メールでの情報のやりとりは難しい。特に相手の感情を読むのは難しい。 メールのぶっきらぼうな文面から、相手が怒っているのかと思って恐る恐る会って話をしてみると、意外とそうでなかったり、了承をしてもらったと思って、話を進めていると「そんなつもりはなかった」と言われたり。「行間を読む」のは難しいと感じる。

メールでの情報のやりとりの難しさは、会ったことのない相手の場合はなおさらである。仕事の場合は、相手の所属部署、肩書や文章のスタイルから、プライベートの場合は、友人関係や、知り合いの誰と同じ年代か、などから姿を勝手に想像してやりとりをする。とにかく、相手が何者か分からないので、行間を読むことは困難である。

会ったことのある人であれば、過去の様子を脳内で再生させながらメールのやりとりをするが、これも長い間会っていないと、情報が古すぎて、間違いを犯すことがある。メールのやりとりをして、その後、実際に会って話をしていると、実は送ったメッセージの中で「地雷を踏んでいた」ということに気が付くこともある。

こうして考えてみると、人はさまざまな情報で、行間を読み、やりとりをしていることが分かる。米国の心理学者メラビアンがまとめた論文「Silent Message」(1971年)では、2人の会話でやりとりされる情報を、①口から発せられる言葉(verbal)、②声色(vocal)、③顔の表情(facial)の三つの要素に分解し、人間はそれらのどの要素から多く影響を受けているかを分析している。

例えば、「あなたのことが好き(嫌い)」という言葉と異なる(inconsistent)、声のトーン(低(高))や顔の表情(怒り(笑顔))をした場合、相手はどこから言葉の真意を読み取るか、といった実験を繰り返し実施して、三つの要素のインパクトの大きさを定量化している。実験の結果は①言葉:7%、②声:38%、③顔の表情:55%、つまり話している内容と態度が異なるような、特に不穏な雰囲気の会話の場合、人間は必死になって、言語の周辺情報を探り、行間を読む作業を行っているということになる。

ショートメッセージやメールが登場する前の時代、リモートでの会話の手段は主に、電話やファクス、手紙だった。電話をかける時の余計な緊張感や、ファクスや手紙の書面を作成して送る手間などがあるが、情報のやりとりという点では、声の調子や文字が大きくなったり、乱れたり、で気持ちを伝えることができた。しかし、メールになると、これらの周辺情報がそぎ落とされ、とにかく用件を伝える言葉だけが相手に伝わることになる。
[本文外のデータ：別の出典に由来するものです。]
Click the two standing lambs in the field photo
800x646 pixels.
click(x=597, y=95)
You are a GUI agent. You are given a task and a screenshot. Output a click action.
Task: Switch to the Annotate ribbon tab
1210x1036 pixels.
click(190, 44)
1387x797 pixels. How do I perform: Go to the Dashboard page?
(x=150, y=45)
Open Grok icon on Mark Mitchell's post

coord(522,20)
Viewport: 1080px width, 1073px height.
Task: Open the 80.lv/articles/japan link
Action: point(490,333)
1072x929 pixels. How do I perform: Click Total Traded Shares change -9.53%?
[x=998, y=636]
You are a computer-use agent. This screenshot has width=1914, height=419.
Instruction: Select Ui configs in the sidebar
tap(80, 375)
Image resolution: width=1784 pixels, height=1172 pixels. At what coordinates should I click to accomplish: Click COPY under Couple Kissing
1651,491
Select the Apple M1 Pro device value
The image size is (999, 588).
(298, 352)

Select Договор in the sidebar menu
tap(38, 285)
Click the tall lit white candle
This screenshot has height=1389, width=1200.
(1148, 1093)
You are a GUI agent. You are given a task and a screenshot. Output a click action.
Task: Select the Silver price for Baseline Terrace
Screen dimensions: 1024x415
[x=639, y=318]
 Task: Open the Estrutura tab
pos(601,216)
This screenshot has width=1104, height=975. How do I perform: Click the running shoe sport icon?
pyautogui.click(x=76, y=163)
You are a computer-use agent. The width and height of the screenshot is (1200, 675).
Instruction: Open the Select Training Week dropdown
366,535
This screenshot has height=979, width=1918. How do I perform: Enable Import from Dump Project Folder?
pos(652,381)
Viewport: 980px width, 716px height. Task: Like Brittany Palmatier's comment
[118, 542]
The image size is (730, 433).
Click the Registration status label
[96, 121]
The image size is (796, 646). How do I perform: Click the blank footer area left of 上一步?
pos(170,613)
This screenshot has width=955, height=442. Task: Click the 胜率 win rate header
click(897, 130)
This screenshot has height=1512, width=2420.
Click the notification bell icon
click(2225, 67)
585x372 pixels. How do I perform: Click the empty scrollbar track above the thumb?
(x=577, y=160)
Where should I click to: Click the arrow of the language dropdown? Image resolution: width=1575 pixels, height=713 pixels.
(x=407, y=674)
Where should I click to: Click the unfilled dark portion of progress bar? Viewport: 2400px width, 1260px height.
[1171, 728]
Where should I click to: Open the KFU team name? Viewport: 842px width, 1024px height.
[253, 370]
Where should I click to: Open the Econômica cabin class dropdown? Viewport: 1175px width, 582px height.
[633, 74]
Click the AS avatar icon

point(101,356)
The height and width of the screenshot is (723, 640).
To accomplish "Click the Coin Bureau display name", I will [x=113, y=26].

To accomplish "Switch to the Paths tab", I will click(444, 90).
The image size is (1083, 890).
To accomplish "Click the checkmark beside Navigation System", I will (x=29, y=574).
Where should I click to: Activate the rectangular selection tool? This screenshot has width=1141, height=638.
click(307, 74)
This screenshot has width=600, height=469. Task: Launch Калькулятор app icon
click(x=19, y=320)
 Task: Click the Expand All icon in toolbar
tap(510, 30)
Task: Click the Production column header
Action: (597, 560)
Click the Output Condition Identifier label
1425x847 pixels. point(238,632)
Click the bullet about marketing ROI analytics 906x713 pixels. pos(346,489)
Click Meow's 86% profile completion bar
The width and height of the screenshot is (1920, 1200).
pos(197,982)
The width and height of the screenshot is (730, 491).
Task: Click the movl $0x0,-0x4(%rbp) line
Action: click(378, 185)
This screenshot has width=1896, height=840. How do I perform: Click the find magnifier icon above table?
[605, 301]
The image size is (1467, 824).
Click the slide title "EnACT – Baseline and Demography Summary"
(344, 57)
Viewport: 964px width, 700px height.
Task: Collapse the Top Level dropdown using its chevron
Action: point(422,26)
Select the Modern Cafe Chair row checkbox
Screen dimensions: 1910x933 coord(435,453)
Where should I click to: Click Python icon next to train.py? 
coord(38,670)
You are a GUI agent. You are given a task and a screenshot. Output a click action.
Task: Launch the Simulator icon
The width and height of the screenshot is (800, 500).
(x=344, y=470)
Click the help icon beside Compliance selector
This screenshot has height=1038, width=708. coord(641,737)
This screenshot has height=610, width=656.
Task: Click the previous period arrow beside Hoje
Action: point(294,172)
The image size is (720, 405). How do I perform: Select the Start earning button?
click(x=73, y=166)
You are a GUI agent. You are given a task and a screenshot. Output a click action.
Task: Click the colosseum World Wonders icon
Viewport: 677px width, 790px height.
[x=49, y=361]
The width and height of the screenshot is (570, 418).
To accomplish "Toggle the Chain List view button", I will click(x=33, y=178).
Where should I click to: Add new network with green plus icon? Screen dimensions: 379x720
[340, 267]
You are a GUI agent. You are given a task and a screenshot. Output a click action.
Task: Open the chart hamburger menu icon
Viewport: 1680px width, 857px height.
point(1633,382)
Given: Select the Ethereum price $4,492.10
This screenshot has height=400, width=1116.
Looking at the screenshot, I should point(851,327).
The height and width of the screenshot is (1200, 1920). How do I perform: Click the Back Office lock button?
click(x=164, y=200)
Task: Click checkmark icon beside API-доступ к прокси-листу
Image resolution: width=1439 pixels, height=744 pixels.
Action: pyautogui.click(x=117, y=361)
現在はスマホや、パソコンで、面と向かって言い出しにくいことも、ショートメッセージやメールなら、切り出しやすい部分があるが、本当に自分の気持ちや、悩みを話したいと思った時、会話で間違いがないようにしたいという時は、フェーストゥーフェースで話をするのがお勧めということかもしれない。絵文字がEmojiとなって各国で普及するのは、メール文化で失われた情報を取り戻す手段といえる。テキスト情報に感情を載せて相手に伝えたいという欲求は世界共通ということだろう。

新型コロナの感染が拡大し、ホワイトカラーを中心に、リモートワークが定着してきている。ネットミーティングも便利で使いやすい。しかし、この2年半の間に、職場の人たちの入れ替わりが発生していて、ネットミーティングで顔出しにしても、実際にオフィスで見かけると、顔と名前の一致が怪しいと感じることがある。

「百聞は一見に如(し)かず」。百聞とは、聞いた話が本当かどうかの確認も含めて、いろいろな人の話を聞いて、周辺情報を補足しながら実際に起こったことを想像する作業だと理解している。伝達情報は百聞、リアルは一見。デジタル技術は百聞をどのくらい少なくしてリアルに近づけてくれるだろうか。感情や周辺情報をやりとりすることで、離れていながら、リアルに近い意思疎通を図ることができるだろうか。時間、空間を超えたコラボレーションの世界はまだ始まったばかりである。